Jobmap visualizes the job landscape within Flanders. It illustrates how professions relate to each other within the job market.
Within VDAB, the Competent ontology is employed. This is a standardized description of occupations and their corresponding competencies, serving as a common language in the labor market. The drawback of such a standard is that it lags a bit behind the latest changes in the job market. Through Jobmap, we provide a data-driven application that helps keep the Competent standard up to date with the latest developments in the labor market.

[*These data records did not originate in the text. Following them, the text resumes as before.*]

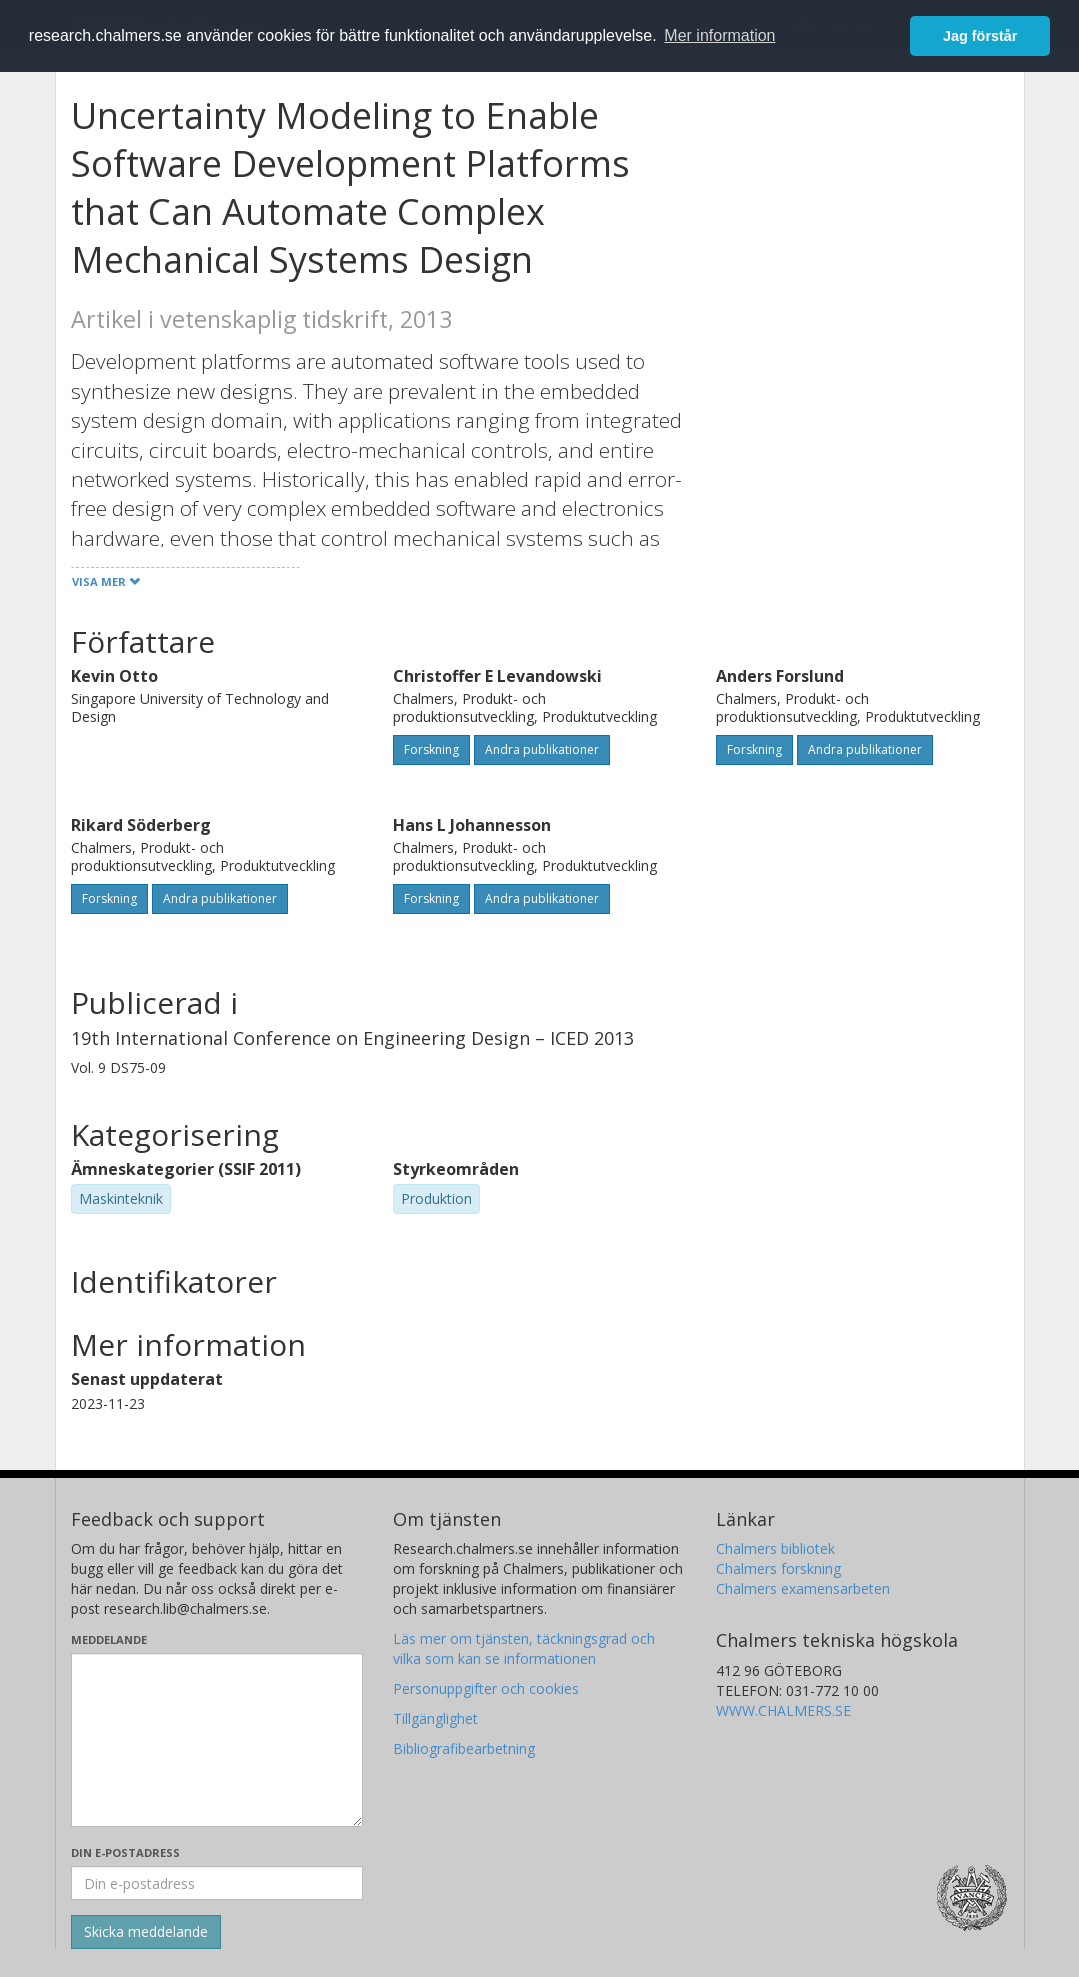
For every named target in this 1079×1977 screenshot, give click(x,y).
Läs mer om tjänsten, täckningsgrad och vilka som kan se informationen (524, 1648)
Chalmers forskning (778, 1568)
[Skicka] (146, 1932)
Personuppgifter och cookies (486, 1688)
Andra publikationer (542, 749)
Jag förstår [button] (980, 36)
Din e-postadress (125, 1852)
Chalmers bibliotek (775, 1548)
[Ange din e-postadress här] (217, 1883)
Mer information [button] (719, 35)
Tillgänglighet (435, 1718)
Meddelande (109, 1639)
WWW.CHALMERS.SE (783, 1710)
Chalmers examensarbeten (803, 1588)
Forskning (431, 749)
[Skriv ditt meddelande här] (217, 1740)
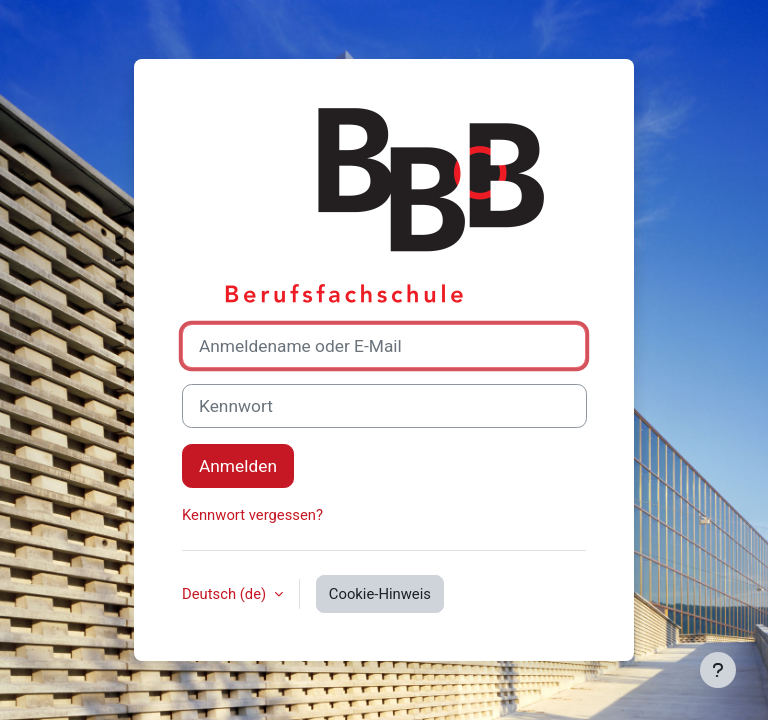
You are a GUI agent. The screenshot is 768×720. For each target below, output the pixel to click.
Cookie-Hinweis (380, 594)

For example, the tool offers insights into clusters of jobs vacancies where no standardized profession exists. If a person searches for terms like data, development, and intelligence, the result is often a mix of professions, while that cluster actually represents the skills of a specific profession such as a data scientist. From these insights, it becomes easier to identify and define new, emerging professions.

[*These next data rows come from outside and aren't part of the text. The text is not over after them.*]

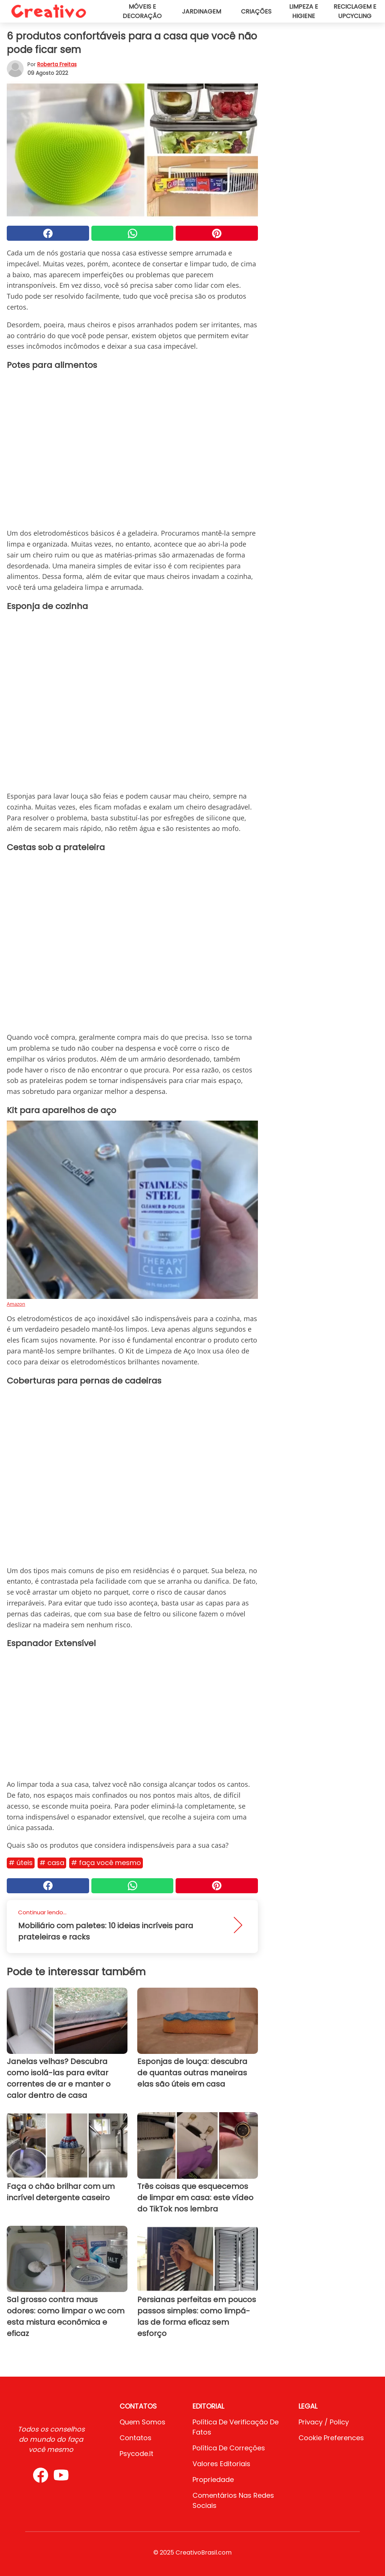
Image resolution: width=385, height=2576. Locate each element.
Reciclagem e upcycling (354, 11)
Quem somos (142, 2422)
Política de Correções (228, 2448)
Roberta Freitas (57, 64)
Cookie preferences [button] (331, 2437)
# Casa (51, 1862)
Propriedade (213, 2479)
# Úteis (21, 1862)
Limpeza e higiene (303, 11)
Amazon (16, 1303)
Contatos (136, 2437)
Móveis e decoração (142, 11)
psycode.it (136, 2453)
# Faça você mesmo (106, 1862)
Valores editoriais (221, 2463)
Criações (256, 11)
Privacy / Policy (324, 2422)
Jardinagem (201, 11)
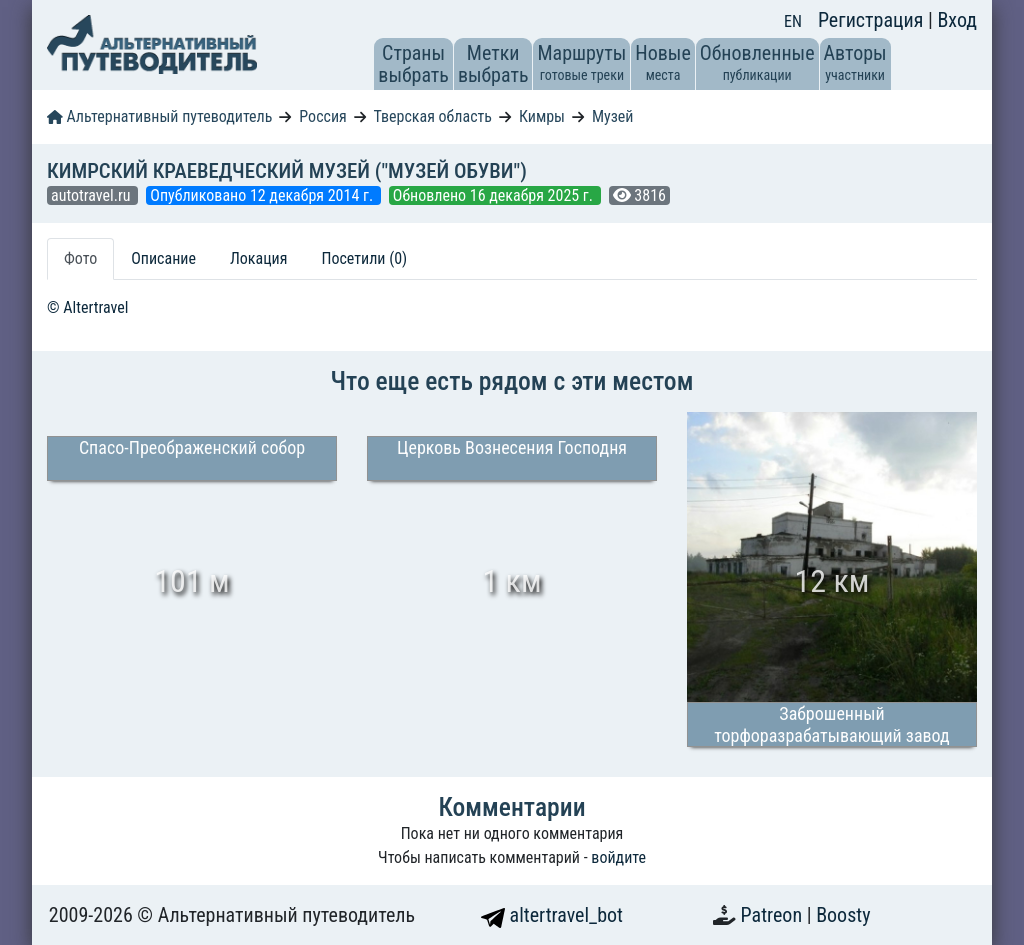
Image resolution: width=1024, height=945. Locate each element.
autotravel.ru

The solution also assists job seekers by offering them a visual search for vacancies. For instance, when a teacher enters the term “Pedagogy”, he can visually see which potential job vacancies align with this search term. You can think of it as an eye- opener in your search for suitable employment.
Jobmap is based on a t-SNE reduction technique. This is a machine learning algorithm suitable for converting the complex accuracy of data – or embedding it – into coordinates of lower dimensions (2D or 3D), which are easier to interpret for a user. The application is written in Angular with regl-scatterplot/webgl, a visualization method to illustrate correlations between points on a graph.